First, I thanked them for their honesty. Second, I listened without committing to changes. Third, I tried to incorporate their comments into the coming week’s meeting by encouraging them to promote themes for their 10 minutes. One of them responded by asking to talk about a task that I have intentionally not been sharing with them. This particular employee has repeatedly violated my trust, blowing his budget and asserting that he had a right to, for example, and tries to elbow me out of conversations. He’s an older employee, close to 50; and believes he was a candidate for my job.

My plan is to answer questions but remain vague. I am wondering now if my lack of full transparency is a mistake.

I have tried to be pretty transparent, but what do you do when you feel there’s something about which you need to be discreet, especially when you don’t completely trust your directs?

I’d appreciate any suggestions. By the way, I am introducing feedback this coming Monday. It’ll be a while before I get to adjusting feedback.

jazzlover's picture

The issues you're having with the employee who asked about the confidential matter sound like a feedback item for a one on one. There's at least one 'cast about "giving feedback before it's time" that offers guidance about giving feedback before you've done the rollout. I would caution you to stick with one thing at a time, and don't start providing feedback on past issues. There's a very high risk you'll establish feedback as a "bad news/score settling" conversation that it will be difficult to climb back from.

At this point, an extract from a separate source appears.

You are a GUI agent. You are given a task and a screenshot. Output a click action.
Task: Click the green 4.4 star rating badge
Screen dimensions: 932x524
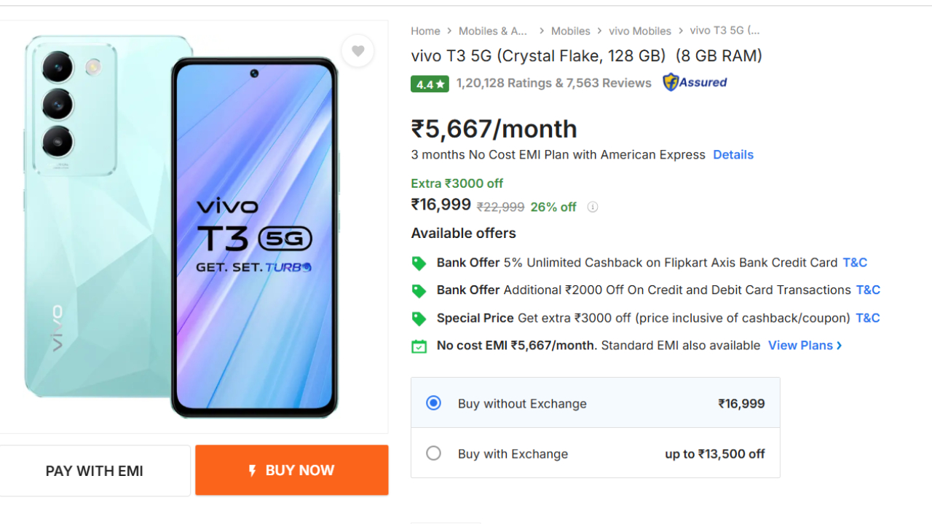(430, 84)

You might also devote some time in a future meeting to ground rules around what you can/can't communicate. You can explain that while you always want to communicate as much as possible about things that may affect your reports, the organization also expects you to exercise discretion around when it's appropriate to share information. If you outline this, and ask that they trust your judgement, that will give you an out in future -- you can just tell them "wish I could tell you more, but I just can't yet" and because you've briefed them, they should understand.

Good luck!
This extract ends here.